Stated task 1: In the forum thread below about a new TCR Advanced 1, what wheels did sw150's bike come with?
Stated task 2: Render this sentence from the forum thread below about a new TCR Advanced 1 into Spanish: "Regarding the Tarmac vs the TCR, from my experience on both bikes the TCR seemed stiffer and more responsive."
Stated task 3: Write the next part of the forum thread below about a new TCR Advanced 1, picking up after its final post.

Supplied text:
▬▬▬
# My New Ride!



## sdw5012 (May 16, 2009)

I finally pulled the trigger tonight on a TCR Advanced 1! The shop was having an anniversary sale and I couldn't pass up the opportunity to pick up this bike at a nice price point. Unfortunately I wasn't planning on buying anything and rode my motorcycle to the shop.....so it's still sitting in the showroom :mad2: and the shop isn't open Wednesdays! 

The TCR was the one bike I never rode. I rode the C'dale Synapse and Supersix, Specialized Tarmac, and a few of the Madones. All I have to say is from the instant I pedaled this bike my mind was made up. I probably looked like a little kid on christmas riding around the parking lot and on the test track with a goofy smile on my face! Can't wait to head back on Thursday and get it all set up!


----------



## sdw5012 (May 16, 2009)

Does anyone know much about the DT Swiss wheels that come stock on the bike?


----------



## Guest (May 3, 2011)

sdw5012 said:


> All I have to say is from the instant I pedaled this bike my mind was made up. I probably looked like a little kid on christmas riding around the parking lot..


That is exactly how I looked after my first ride and right before I bought my TCR Advanced. They are awesome bikes!


----------



## Wildcard (Apr 29, 2011)

Post some pics when you get some, I am still tossing up between the Specialized Tarmac and The Giant TCR Advanced.


----------



## sdw5012 (May 16, 2009)

I'll get some pics Thursday after I pick it up. 

Regarding the Tarmac vs the TCR, from my experience on both bikes the TCR seemed stiffer and more responsive. Now this is comparing the TCR 1 to the Tarmac Comp with Rival. I'm not sure how the frames vary between the different levels of that bike and a higher spec Tarmac may provide a different ride.


----------



## sw150 (Jul 29, 2009)

Congrats. I love my TCR. Mine came with Shimano RS80's on it.


----------



## sdw5012 (May 16, 2009)

The only thing that worries me a little is the standard double vs my old bike with a compact crank....anyone else have any experience making this switch?


----------



## Wildcard (Apr 29, 2011)

I was looking at the Tarmac Comp with Ultegra so I would imageine they would be very comparable. Still got a few months before I will have the founds though, so will most likly wait till the 2012 models arrive before I start testing them.
▬▬▬
Supplied entries:
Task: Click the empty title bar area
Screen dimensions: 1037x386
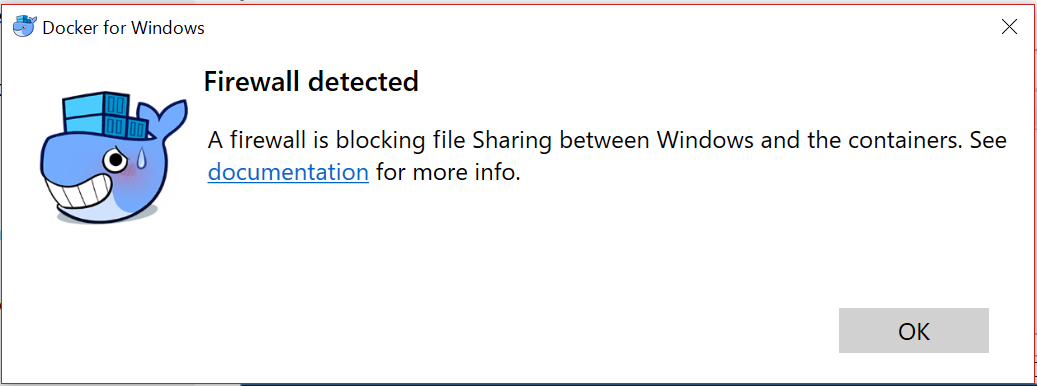Action: pyautogui.click(x=595, y=27)
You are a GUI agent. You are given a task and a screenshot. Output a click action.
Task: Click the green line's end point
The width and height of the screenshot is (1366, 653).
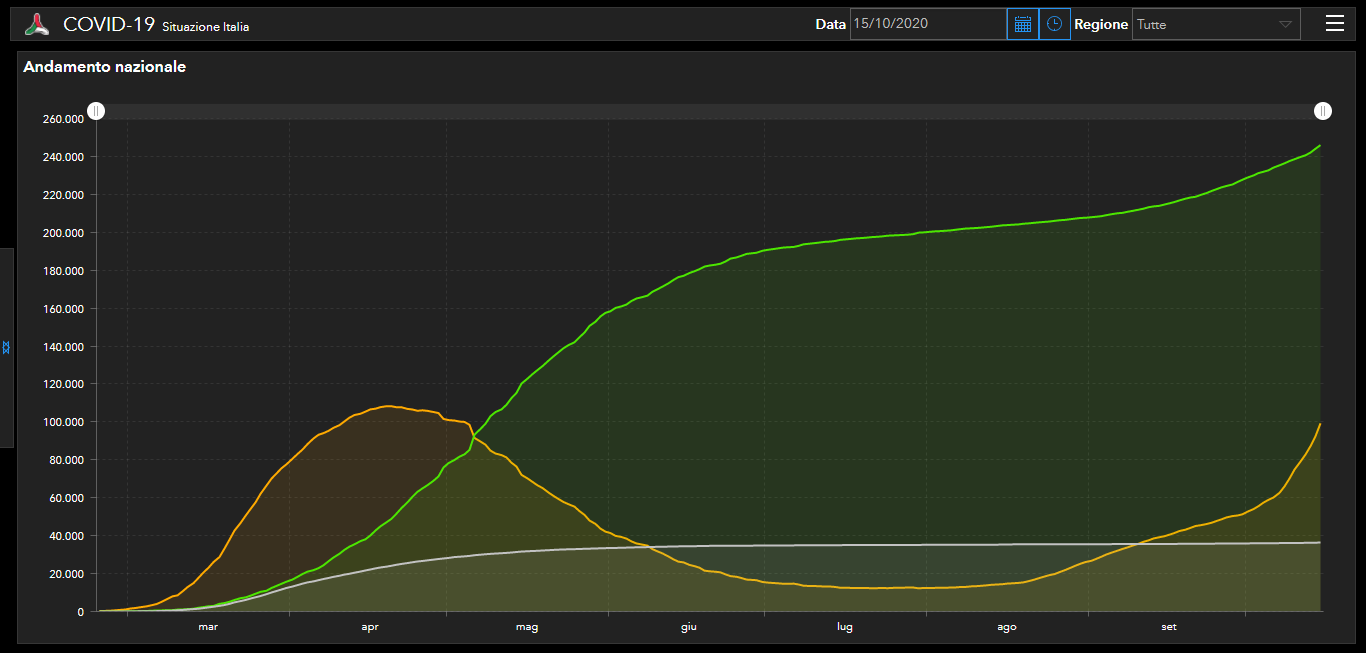coord(1320,146)
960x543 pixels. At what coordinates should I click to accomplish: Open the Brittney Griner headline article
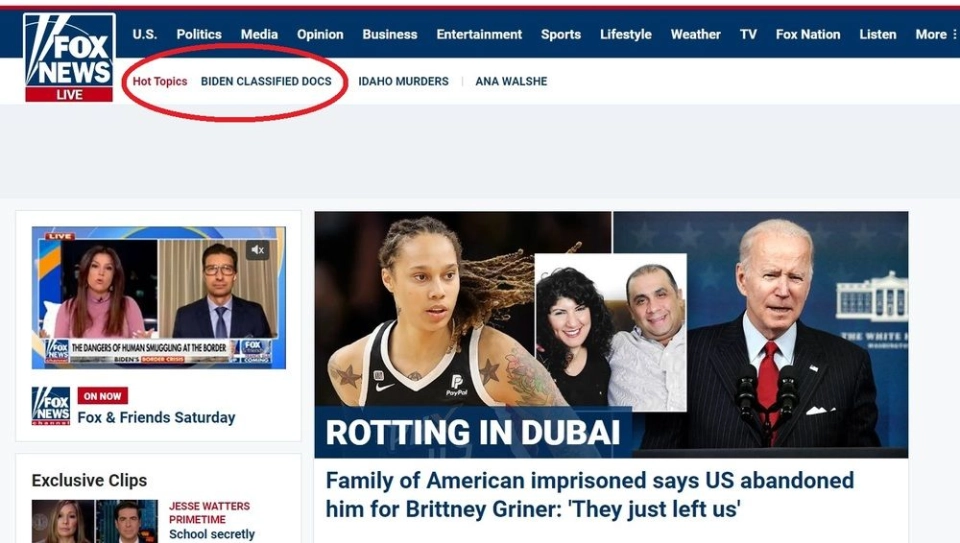[590, 495]
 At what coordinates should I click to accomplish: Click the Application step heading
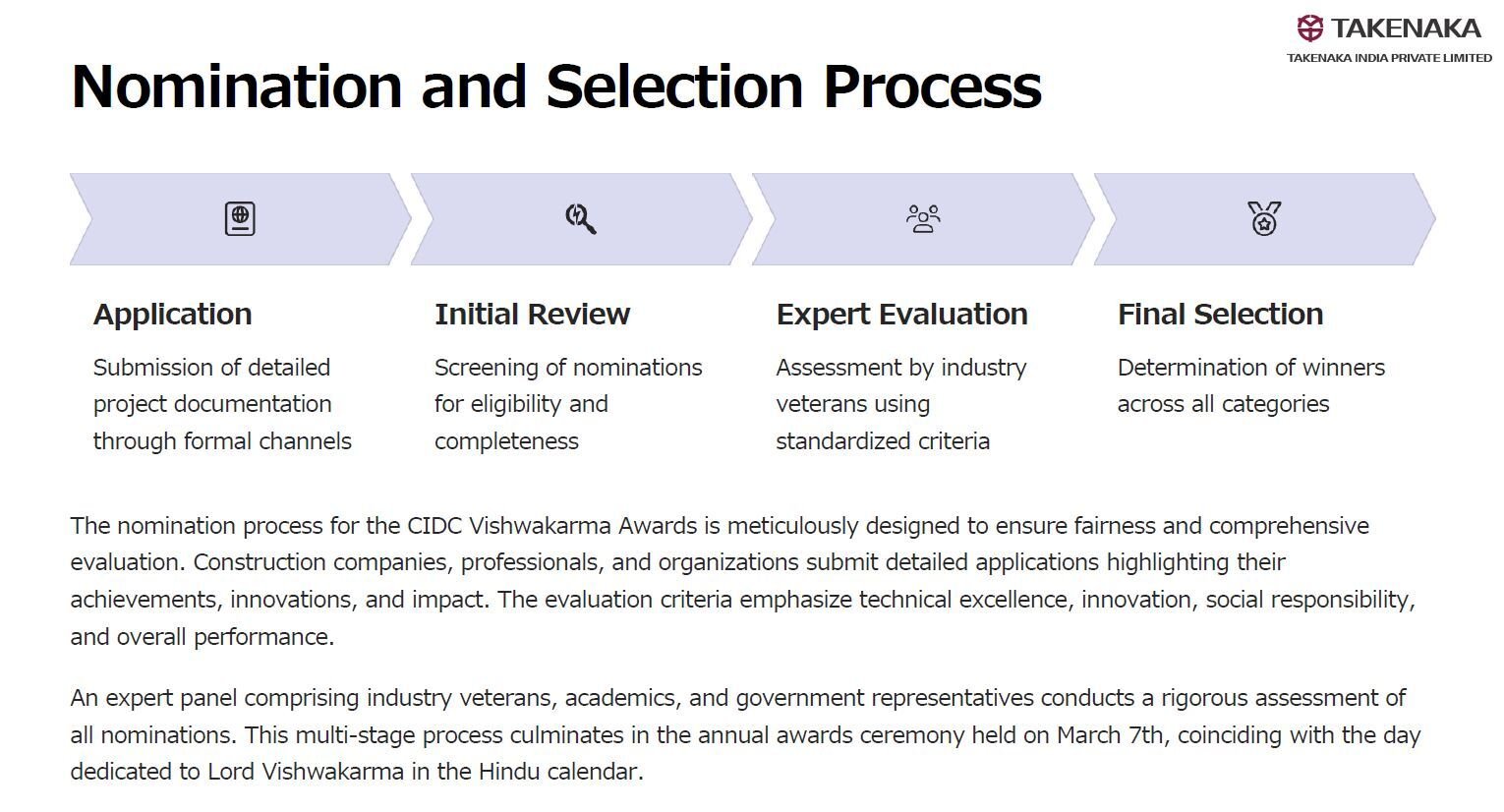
▬▬▬
Exercise answer 1: Shimano RS80's.

Exercise answer 2: En cuanto al Tarmac frente al TCR, según mi experiencia con ambas bicicletas, el TCR parecía más rígido y con mejor respuesta.

Exercise answer 3:
----------



## willieboy (Nov 27, 2010)

Congrats on the new purchase. Giant makes a great bike and I'm sure you will love it. Enjoy!


----------



## sdw5012 (May 16, 2009)

I was looking at the bikes a bit more and I ended up purchasing the Advanced 2. I rode a defy which had the 105 shifters and shimano definitely has upgraded the 105's. I'd say the new 105's are as crisp as the older version of Ultegra (the beauty of trickle down technology). For me racing in an occasional triathlon but mostly as a recreational rider I didn't feel the need for the extra performance (or cost) of the Advanced 1.


----------



## Wildcard (Apr 29, 2011)

Very Nice, only major difference from what I hear is weight between 105 and ultegra. THe white looks good, hope you enjoy it!!


----------



## sdw5012 (May 16, 2009)

Put my first 25 miles on today! It was a combination of riding into work and getting a quick ride in over lunch. The bike is very comfortable! My average speed is already higher than my old bike but that might just be the adrenaline pumping from being on a new bike :thumbsup: .....but I'm thinking I may need to get myself a compact crankset. I believe Giant has their own sizing.....can anyone offer advice on what I'd need? The long extended climbs really got to me today. Not only did my old bike have a compact crank but the cassette went 12-27. This one is 11-25 I think.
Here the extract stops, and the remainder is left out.